The second generally used method includes a customer developing its application to leverage access via a broker-based or proxy-type technology. The broker or proxy generally is designed for a single back-end contact protocol. Therefore, the application typically only needs to understand how to connect to the broker through the single back-end protocol. Each broker then may have a specifically designed external interface as well. For example, one broker may be able to provide external access by an HTTP client, while another broker provides external access by a mobile phone. The business logic of the application is able to leverage a single back-end protocol to access both brokers. Therefore, the different clients access the same business logic using a proxy-type system.

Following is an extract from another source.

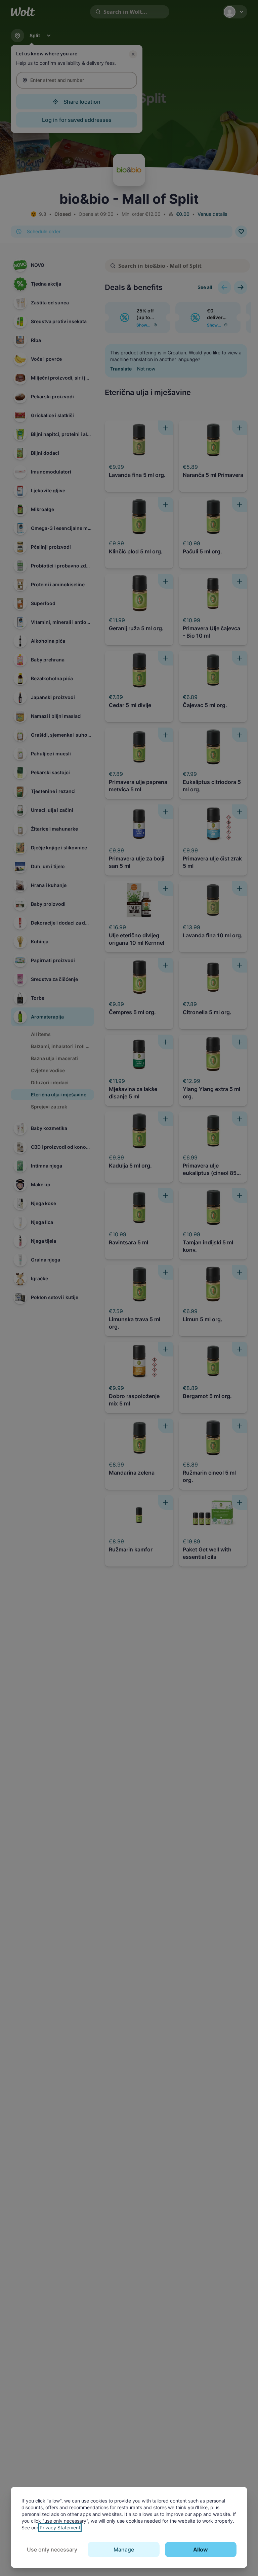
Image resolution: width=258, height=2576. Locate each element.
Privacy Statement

Examples of broker-based technology includes common object request broker architecture (CORBA), which uses interface definition language (IDL) for exposing metadata about the interface to the application; distributed component object model (DCOM), which uses a proprietary method from MICROSOFT CORPORATION to describe its metadata; and Web services, which use web services description language (WSDL) to expose its metadata. In the case of Web services, WSDL comprises extensible markup language (XML) to describe the metadata, but WSDL is typically not written directly by a developer. Instead, it is almost always generated by the broker technology. WSDL only describes a component's interface. It does not provide any specific implementation of the interface. Therefore, application developers typically code programs in full-blown object oriented programming languages, such as JAVA™, C++, or C# to provide the actual functionality for the Web service. The “reflection” technology, in such object oriented languages, allows the broker technologies to examine the objects' written by the programmers and then extract the metadata.
The problems with each of these methods is the complexity required to provide multi-format access to a customer's application. Either experienced programmers are needed to re-engineer the application every time a new access protocol is desired, or they must re-engineer or develop particular brokers or proxies for each new protocol.